The present invention concerns a crane base for a loading crane, and a loading crane and a motor vehicle having such a loading crane.
Crane bases are arranged in the central region of a non-rotatable part of a loading crane. Arranged in a base part (generally in the form of a transverse beam member) of the crane base is a mounting region for the rotating part of the loading crane. The mounting arrangement for the rotating part of the loading crane is generally implemented with two vertically offset displaced radial bearings and an upwardly or downwardly disposed thrust bearing (generally plain bearings). The slewing drive (for example: a toothed rack slewing drive) for the rotatable part of the loading crane is generally also disposed in or on the base part.

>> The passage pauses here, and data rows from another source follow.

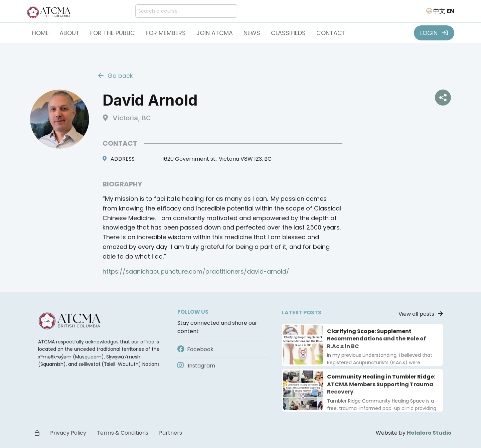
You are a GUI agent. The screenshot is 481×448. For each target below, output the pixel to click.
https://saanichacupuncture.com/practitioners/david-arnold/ (196, 271)
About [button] (69, 33)
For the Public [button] (113, 33)
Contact (331, 33)
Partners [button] (170, 433)
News (252, 33)
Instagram (196, 365)
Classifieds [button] (288, 33)
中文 (439, 11)
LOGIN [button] (434, 33)
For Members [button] (166, 33)
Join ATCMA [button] (214, 33)
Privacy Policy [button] (68, 433)
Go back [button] (116, 76)
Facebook (195, 349)
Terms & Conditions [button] (123, 433)
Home (40, 33)
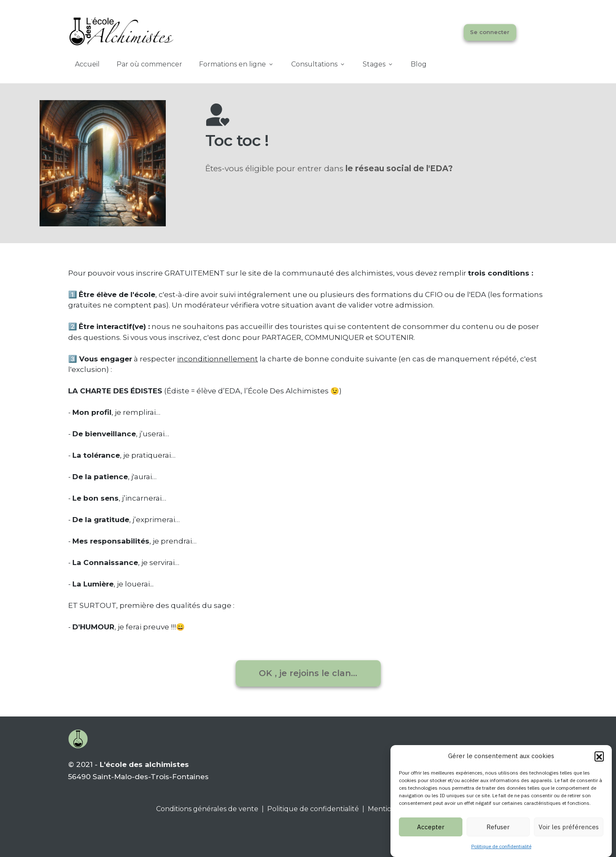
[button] (599, 763)
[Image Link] (121, 31)
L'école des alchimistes (144, 764)
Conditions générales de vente (207, 809)
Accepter (430, 833)
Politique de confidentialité (501, 853)
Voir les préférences (568, 833)
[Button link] (490, 32)
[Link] (87, 64)
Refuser (498, 833)
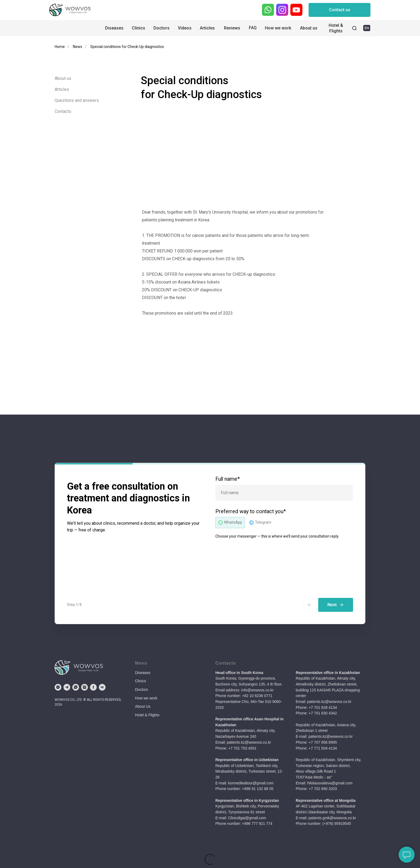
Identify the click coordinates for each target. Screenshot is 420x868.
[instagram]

The crane base is also the connecting element in relation to the substructure (generally of a motor vehicle, for example a truck) and is fixed (generally by way of outwardly disposed plate members by screws) to the substructure by way of at least one support portion (generally a so-called “auxiliary frame”), by way of a fixing region.

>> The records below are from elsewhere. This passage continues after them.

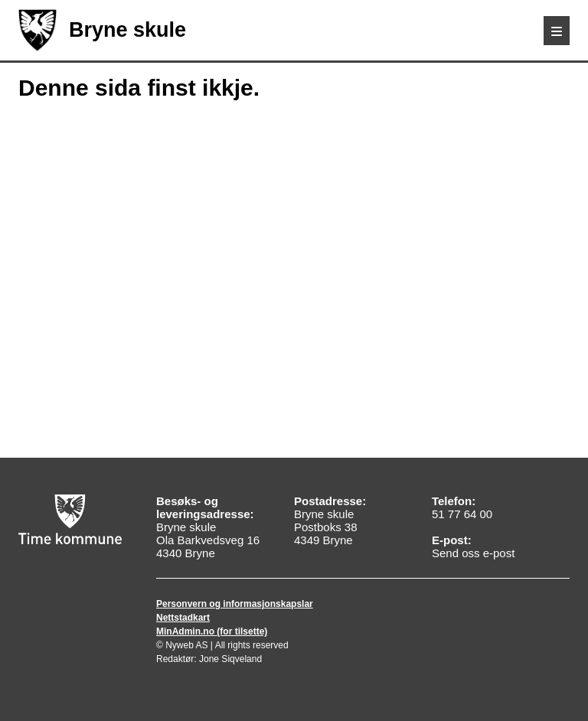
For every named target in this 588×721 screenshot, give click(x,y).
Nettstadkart (183, 618)
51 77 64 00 (462, 514)
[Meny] (557, 31)
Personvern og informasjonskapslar (234, 604)
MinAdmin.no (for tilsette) (211, 631)
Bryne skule (102, 30)
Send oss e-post (473, 553)
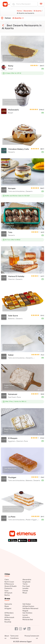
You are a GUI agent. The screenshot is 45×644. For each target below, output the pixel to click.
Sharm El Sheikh (11, 586)
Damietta (8, 588)
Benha (7, 595)
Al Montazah (9, 617)
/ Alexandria (27, 11)
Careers (33, 636)
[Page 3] (40, 61)
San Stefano (27, 613)
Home (19, 11)
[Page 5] (42, 61)
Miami (7, 606)
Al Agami (8, 608)
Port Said (26, 586)
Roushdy (8, 622)
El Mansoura (9, 584)
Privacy (27, 636)
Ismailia (25, 588)
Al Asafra (26, 617)
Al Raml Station (28, 606)
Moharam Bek (28, 620)
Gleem (7, 615)
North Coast (9, 582)
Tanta (25, 584)
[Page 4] (41, 61)
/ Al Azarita (37, 11)
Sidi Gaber (27, 604)
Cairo (7, 580)
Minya (25, 593)
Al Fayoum (8, 593)
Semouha (8, 604)
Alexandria (27, 580)
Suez (6, 590)
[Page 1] (38, 61)
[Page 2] (39, 61)
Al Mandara (9, 613)
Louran (25, 615)
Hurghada (26, 582)
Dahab (25, 590)
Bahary (7, 620)
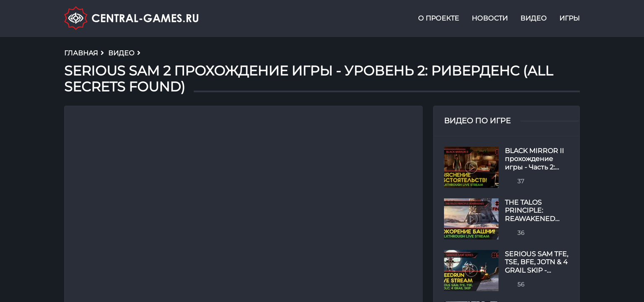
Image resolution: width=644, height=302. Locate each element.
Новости (490, 18)
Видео (533, 18)
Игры (569, 18)
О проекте (439, 18)
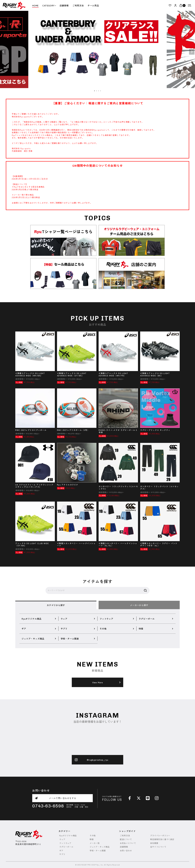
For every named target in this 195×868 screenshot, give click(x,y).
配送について (126, 839)
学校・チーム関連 (98, 850)
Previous (3, 52)
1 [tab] (95, 91)
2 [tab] (97, 91)
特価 (92, 839)
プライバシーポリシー (160, 835)
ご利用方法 (78, 5)
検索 (145, 590)
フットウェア (65, 843)
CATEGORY (49, 5)
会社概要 (154, 843)
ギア (61, 850)
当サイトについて (158, 847)
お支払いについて (128, 843)
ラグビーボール (66, 847)
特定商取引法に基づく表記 (162, 839)
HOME (35, 5)
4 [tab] (101, 91)
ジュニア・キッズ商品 (100, 847)
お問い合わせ (126, 850)
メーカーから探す (139, 605)
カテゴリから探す (56, 605)
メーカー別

The substructure, that is to say for example the truck chassis, is not to be inadmissibly deformed or stressed by the loading crane or the crane base which is fitted in place by the base part and the at least one support portion.
To achieve a statically determinate application of force, a journal pin is arranged between the base part and the at least one support portion (see FIG. 1). The at least one support portion which is mounted by a round mounting pin (“rocker pin”) is frequently referred to as the “rocker” and has a horizontal axis.
The carrier for the mounting pin has a closed (torsionally stiff) cross-sectional shape. Both the base part and also the rocker are rigidly connected to the auxiliary frame substructure, but can rotate relative to each other about the horizontal axis (rocker axis). As a result, the system is statically determinate. FIG. 1 shows a crane base 1 of the general kind set forth, in accordance with the state of the art, having a journal pin joint 4 between the base part 2 and the at least one support portion 3. Another known form of construction is a rigid, one-piece structure for the crane base without the above-described rotary joint (FIG. 2). The profile shape of the carrier between the base part and the at least one support portion in relation to the substructure is usually implemented with a closed (torsionally stiff) box cross-section. FIG. 2 shows a crane base 1 in accordance with the state of the art but not of the general kind set forth, in which the carrier 9 between the base part 2 and the at least one support portion 3 is torsionally stiff. Known profile cross-sections of known torsionally stiff carriers 9 are shown in FIGS. 4a through 4c. 
As the application of force to the at least one support portion and by way of same to the substructure is in that case statically indeterminate, the substructure can be inadmissibly stressed.
The removal of the rotary joint means that this structure is admittedly simpler and less expensive, but is in particular often not desired by the manufacturers of motor vehicles.